Can you put every line of the listing below into a numbered list, leaving out the blank lines?

** Start of AVAILABLE DATA **

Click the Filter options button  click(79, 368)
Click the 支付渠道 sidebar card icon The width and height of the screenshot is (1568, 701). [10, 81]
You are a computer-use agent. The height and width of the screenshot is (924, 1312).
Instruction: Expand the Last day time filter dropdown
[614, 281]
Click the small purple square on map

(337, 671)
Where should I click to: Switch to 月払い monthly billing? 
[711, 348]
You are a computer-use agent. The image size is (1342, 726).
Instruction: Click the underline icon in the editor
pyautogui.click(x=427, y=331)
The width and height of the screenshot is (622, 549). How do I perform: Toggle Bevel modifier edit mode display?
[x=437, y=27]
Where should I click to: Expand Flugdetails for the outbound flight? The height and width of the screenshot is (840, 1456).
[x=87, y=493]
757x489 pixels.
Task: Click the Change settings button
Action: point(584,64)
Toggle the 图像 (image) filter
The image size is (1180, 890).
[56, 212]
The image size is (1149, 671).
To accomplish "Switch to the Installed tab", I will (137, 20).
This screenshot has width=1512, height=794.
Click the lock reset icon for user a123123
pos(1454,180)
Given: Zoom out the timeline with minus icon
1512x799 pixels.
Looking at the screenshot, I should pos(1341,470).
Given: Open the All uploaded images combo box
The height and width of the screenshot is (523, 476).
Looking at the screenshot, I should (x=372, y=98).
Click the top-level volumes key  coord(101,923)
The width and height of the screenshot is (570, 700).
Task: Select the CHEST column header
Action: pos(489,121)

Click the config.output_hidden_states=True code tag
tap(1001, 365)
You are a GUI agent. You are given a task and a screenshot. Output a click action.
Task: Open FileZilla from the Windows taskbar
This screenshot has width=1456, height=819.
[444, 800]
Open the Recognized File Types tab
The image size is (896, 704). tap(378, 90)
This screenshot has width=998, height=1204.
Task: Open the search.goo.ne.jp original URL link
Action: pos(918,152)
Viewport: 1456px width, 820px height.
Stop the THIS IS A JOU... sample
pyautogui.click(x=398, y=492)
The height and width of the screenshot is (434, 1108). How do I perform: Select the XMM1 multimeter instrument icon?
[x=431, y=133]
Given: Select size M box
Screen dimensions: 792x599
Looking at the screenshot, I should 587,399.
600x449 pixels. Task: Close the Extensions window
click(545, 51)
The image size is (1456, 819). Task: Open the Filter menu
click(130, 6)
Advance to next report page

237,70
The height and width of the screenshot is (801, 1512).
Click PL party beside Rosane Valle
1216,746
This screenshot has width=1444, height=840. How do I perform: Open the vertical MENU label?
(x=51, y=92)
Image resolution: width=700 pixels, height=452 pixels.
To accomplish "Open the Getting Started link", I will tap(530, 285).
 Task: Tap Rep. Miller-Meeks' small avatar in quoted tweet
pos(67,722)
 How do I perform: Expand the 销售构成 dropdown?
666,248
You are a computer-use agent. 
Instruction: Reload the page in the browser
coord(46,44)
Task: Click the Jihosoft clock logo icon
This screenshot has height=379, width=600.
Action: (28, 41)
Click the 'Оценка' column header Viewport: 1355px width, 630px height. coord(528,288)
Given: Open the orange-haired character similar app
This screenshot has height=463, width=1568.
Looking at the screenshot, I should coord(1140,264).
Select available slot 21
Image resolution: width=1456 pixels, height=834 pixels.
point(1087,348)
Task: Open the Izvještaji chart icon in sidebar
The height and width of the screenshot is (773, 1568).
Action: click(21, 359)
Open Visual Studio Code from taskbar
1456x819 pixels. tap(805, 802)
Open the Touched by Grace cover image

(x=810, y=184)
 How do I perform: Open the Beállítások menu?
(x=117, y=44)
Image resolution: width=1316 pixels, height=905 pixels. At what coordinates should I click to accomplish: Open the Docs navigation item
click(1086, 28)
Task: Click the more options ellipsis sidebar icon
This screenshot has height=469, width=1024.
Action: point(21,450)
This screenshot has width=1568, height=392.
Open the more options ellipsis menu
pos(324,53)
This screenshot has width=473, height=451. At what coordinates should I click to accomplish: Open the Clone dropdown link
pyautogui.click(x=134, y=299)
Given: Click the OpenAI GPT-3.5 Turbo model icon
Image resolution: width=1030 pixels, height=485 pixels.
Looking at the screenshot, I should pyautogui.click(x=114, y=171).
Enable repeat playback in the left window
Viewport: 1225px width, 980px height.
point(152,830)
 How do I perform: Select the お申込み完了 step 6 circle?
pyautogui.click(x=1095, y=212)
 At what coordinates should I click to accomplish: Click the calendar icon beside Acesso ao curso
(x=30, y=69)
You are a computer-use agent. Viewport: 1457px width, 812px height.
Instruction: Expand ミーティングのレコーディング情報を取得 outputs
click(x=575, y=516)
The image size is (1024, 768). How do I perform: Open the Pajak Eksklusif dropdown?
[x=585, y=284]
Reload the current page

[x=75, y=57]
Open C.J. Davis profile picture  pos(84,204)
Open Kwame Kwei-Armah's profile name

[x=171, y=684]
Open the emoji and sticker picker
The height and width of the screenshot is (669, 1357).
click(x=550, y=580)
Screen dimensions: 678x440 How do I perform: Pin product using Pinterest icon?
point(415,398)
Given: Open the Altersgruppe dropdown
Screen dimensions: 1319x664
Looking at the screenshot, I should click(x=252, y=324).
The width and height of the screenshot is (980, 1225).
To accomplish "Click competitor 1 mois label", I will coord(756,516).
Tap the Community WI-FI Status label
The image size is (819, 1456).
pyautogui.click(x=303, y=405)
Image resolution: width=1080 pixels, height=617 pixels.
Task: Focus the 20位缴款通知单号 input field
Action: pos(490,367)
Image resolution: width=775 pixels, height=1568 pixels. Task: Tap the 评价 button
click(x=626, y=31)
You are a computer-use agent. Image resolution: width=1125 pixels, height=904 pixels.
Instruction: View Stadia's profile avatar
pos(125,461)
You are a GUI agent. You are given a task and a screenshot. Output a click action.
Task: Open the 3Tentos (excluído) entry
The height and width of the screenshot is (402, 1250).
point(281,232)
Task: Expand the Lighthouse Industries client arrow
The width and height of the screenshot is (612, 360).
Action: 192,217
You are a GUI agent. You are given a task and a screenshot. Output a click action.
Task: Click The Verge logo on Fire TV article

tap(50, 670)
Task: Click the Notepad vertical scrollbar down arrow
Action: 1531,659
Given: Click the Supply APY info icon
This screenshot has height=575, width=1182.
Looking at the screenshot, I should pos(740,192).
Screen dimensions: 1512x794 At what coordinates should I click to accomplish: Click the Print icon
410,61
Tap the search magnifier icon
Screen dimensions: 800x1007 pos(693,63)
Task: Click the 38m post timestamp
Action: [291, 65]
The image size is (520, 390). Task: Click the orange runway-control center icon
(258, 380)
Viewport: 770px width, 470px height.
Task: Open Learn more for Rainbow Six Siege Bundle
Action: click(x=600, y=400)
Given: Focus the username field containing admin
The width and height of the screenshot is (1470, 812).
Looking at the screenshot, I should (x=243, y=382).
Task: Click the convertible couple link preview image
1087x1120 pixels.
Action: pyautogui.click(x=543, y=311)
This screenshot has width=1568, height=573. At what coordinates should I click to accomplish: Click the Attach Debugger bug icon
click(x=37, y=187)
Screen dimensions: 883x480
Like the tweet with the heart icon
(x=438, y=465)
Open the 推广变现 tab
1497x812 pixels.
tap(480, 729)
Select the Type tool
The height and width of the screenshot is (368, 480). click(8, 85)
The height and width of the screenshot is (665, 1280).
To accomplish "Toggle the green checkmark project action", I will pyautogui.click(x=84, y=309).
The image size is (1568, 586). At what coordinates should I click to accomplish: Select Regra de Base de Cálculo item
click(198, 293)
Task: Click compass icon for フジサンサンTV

** End of AVAILABLE DATA **

SOLUTION FOR THIS TASK |
1. Click the Filter options button  click(79, 368)
2. Click the 支付渠道 sidebar card icon The width and height of the screenshot is (1568, 701). [10, 81]
3. You are a computer-use agent. The height and width of the screenshot is (924, 1312).
4. Instruction: Expand the Last day time filter dropdown
5. [614, 281]
6. Click the small purple square on map
7. (337, 671)
8. Where should I click to: Switch to 月払い monthly billing? 
9. [711, 348]
10. You are a computer-use agent. The image size is (1342, 726).
11. Instruction: Click the underline icon in the editor
12. pyautogui.click(x=427, y=331)
13. The width and height of the screenshot is (622, 549). How do I perform: Toggle Bevel modifier edit mode display?
14. [x=437, y=27]
15. Where should I click to: Expand Flugdetails for the outbound flight? The height and width of the screenshot is (840, 1456).
16. [x=87, y=493]
17. 757x489 pixels.
18. Task: Click the Change settings button
19. Action: point(584,64)
20. Toggle the 图像 (image) filter
21. The image size is (1180, 890).
22. [56, 212]
23. The image size is (1149, 671).
24. To accomplish "Switch to the Installed tab", I will (137, 20).
25. This screenshot has width=1512, height=794.
26. Click the lock reset icon for user a123123
27. pos(1454,180)
28. Given: Zoom out the timeline with minus icon
29. 1512x799 pixels.
30. Looking at the screenshot, I should pos(1341,470).
31. Given: Open the All uploaded images combo box
32. The height and width of the screenshot is (523, 476).
33. Looking at the screenshot, I should (x=372, y=98).
34. Click the top-level volumes key  coord(101,923)
35. The width and height of the screenshot is (570, 700).
36. Task: Select the CHEST column header
37. Action: pos(489,121)
38. Click the config.output_hidden_states=True code tag
39. tap(1001, 365)
40. You are a GUI agent. You are given a task and a screenshot. Output a click action.
41. Task: Open FileZilla from the Windows taskbar
42. This screenshot has width=1456, height=819.
43. [444, 800]
44. Open the Recognized File Types tab
45. The image size is (896, 704). tap(378, 90)
46. This screenshot has width=998, height=1204.
47. Task: Open the search.goo.ne.jp original URL link
48. Action: pos(918,152)
49. Viewport: 1456px width, 820px height.
50. Stop the THIS IS A JOU... sample
51. pyautogui.click(x=398, y=492)
52. The height and width of the screenshot is (434, 1108). How do I perform: Select the XMM1 multimeter instrument icon?
53. [x=431, y=133]
54. Given: Select size M box
55. Screen dimensions: 792x599
56. Looking at the screenshot, I should 587,399.
57. 600x449 pixels. Task: Close the Extensions window
58. click(545, 51)
59. The image size is (1456, 819). Task: Open the Filter menu
60. click(130, 6)
61. Advance to next report page
62. 237,70
63. The height and width of the screenshot is (801, 1512).
64. Click PL party beside Rosane Valle
65. 1216,746
66. This screenshot has width=1444, height=840. How do I perform: Open the vertical MENU label?
67. (x=51, y=92)
68. Image resolution: width=700 pixels, height=452 pixels.
69. To accomplish "Open the Getting Started link", I will tap(530, 285).
70.  Task: Tap Rep. Miller-Meeks' small avatar in quoted tweet
71. pos(67,722)
72.  How do I perform: Expand the 销售构成 dropdown?
73. 666,248
74. You are a computer-use agent. 
75. Instruction: Reload the page in the browser
76. coord(46,44)
77. Task: Click the Jihosoft clock logo icon
78. This screenshot has height=379, width=600.
79. Action: (28, 41)
80. Click the 'Оценка' column header Viewport: 1355px width, 630px height. coord(528,288)
81. Given: Open the orange-haired character similar app
82. This screenshot has height=463, width=1568.
83. Looking at the screenshot, I should coord(1140,264).
84. Select available slot 21
85. Image resolution: width=1456 pixels, height=834 pixels.
86. point(1087,348)
87. Task: Open the Izvještaji chart icon in sidebar
88. The height and width of the screenshot is (773, 1568).
89. Action: click(21, 359)
90. Open Visual Studio Code from taskbar
91. 1456x819 pixels. tap(805, 802)
92. Open the Touched by Grace cover image
93. (x=810, y=184)
94.  How do I perform: Open the Beállítások menu?
95. (x=117, y=44)
96. Image resolution: width=1316 pixels, height=905 pixels. At what coordinates should I click to accomplish: Open the Docs navigation item
97. click(1086, 28)
98. Task: Click the more options ellipsis sidebar icon
99. This screenshot has height=469, width=1024.
100. Action: point(21,450)
101. This screenshot has width=1568, height=392.
102. Open the more options ellipsis menu
103. pos(324,53)
104. This screenshot has width=473, height=451. At what coordinates should I click to accomplish: Open the Clone dropdown link
105. pyautogui.click(x=134, y=299)
106. Given: Click the OpenAI GPT-3.5 Turbo model icon
107. Image resolution: width=1030 pixels, height=485 pixels.
108. Looking at the screenshot, I should pyautogui.click(x=114, y=171).
109. Enable repeat playback in the left window
110. Viewport: 1225px width, 980px height.
111. point(152,830)
112.  How do I perform: Select the お申込み完了 step 6 circle?
113. pyautogui.click(x=1095, y=212)
114.  At what coordinates should I click to accomplish: Click the calendar icon beside Acesso ao curso
115. (x=30, y=69)
116. You are a computer-use agent. Viewport: 1457px width, 812px height.
117. Instruction: Expand ミーティングのレコーディング情報を取得 outputs
118. click(x=575, y=516)
119. The image size is (1024, 768). How do I perform: Open the Pajak Eksklusif dropdown?
120. [x=585, y=284]
121. Reload the current page
122. [x=75, y=57]
123. Open C.J. Davis profile picture  pos(84,204)
124. Open Kwame Kwei-Armah's profile name
125. [x=171, y=684]
126. Open the emoji and sticker picker
127. The height and width of the screenshot is (669, 1357).
128. click(x=550, y=580)
129. Screen dimensions: 678x440 How do I perform: Pin product using Pinterest icon?
130. point(415,398)
131. Given: Open the Altersgruppe dropdown
132. Screen dimensions: 1319x664
133. Looking at the screenshot, I should click(x=252, y=324).
134. The width and height of the screenshot is (980, 1225).
135. To accomplish "Click competitor 1 mois label", I will coord(756,516).
136. Tap the Community WI-FI Status label
137. The image size is (819, 1456).
138. pyautogui.click(x=303, y=405)
139. Image resolution: width=1080 pixels, height=617 pixels.
140. Task: Focus the 20位缴款通知单号 input field
141. Action: pos(490,367)
142. Image resolution: width=775 pixels, height=1568 pixels. Task: Tap the 评价 button
143. click(x=626, y=31)
144. You are a computer-use agent. Image resolution: width=1125 pixels, height=904 pixels.
145. Instruction: View Stadia's profile avatar
146. pos(125,461)
147. You are a GUI agent. You are given a task and a screenshot. Output a click action.
148. Task: Open the 3Tentos (excluído) entry
149. The height and width of the screenshot is (402, 1250).
150. point(281,232)
151. Task: Expand the Lighthouse Industries client arrow
152. The width and height of the screenshot is (612, 360).
153. Action: 192,217
154. You are a GUI agent. You are given a task and a screenshot. Output a click action.
155. Task: Click The Verge logo on Fire TV article
156. tap(50, 670)
157. Task: Click the Notepad vertical scrollbar down arrow
158. Action: 1531,659
159. Given: Click the Supply APY info icon
160. This screenshot has height=575, width=1182.
161. Looking at the screenshot, I should pos(740,192).
162. Screen dimensions: 1512x794 At what coordinates should I click to accomplish: Click the Print icon
163. 410,61
164. Tap the search magnifier icon
165. Screen dimensions: 800x1007 pos(693,63)
166. Task: Click the 38m post timestamp
167. Action: [291, 65]
168. The image size is (520, 390). Task: Click the orange runway-control center icon
169. (258, 380)
170. Viewport: 770px width, 470px height.
171. Task: Open Learn more for Rainbow Six Siege Bundle
172. Action: click(x=600, y=400)
173. Given: Focus the username field containing admin
174. The width and height of the screenshot is (1470, 812).
175. Looking at the screenshot, I should (x=243, y=382).
176. Task: Click the convertible couple link preview image
177. 1087x1120 pixels.
178. Action: pyautogui.click(x=543, y=311)
179. This screenshot has width=1568, height=573. At what coordinates should I click to accomplish: Click the Attach Debugger bug icon
180. click(x=37, y=187)
181. Screen dimensions: 883x480
182. Like the tweet with the heart icon
183. (x=438, y=465)
184. Open the 推广变现 tab
185. 1497x812 pixels.
186. tap(480, 729)
187. Select the Type tool
188. The height and width of the screenshot is (368, 480). click(8, 85)
189. The height and width of the screenshot is (665, 1280).
190. To accomplish "Toggle the green checkmark project action", I will pyautogui.click(x=84, y=309).
191. The image size is (1568, 586). At what coordinates should I click to accomplish: Select Regra de Base de Cálculo item
192. click(198, 293)
193. Task: Click compass icon for フジサンサンTV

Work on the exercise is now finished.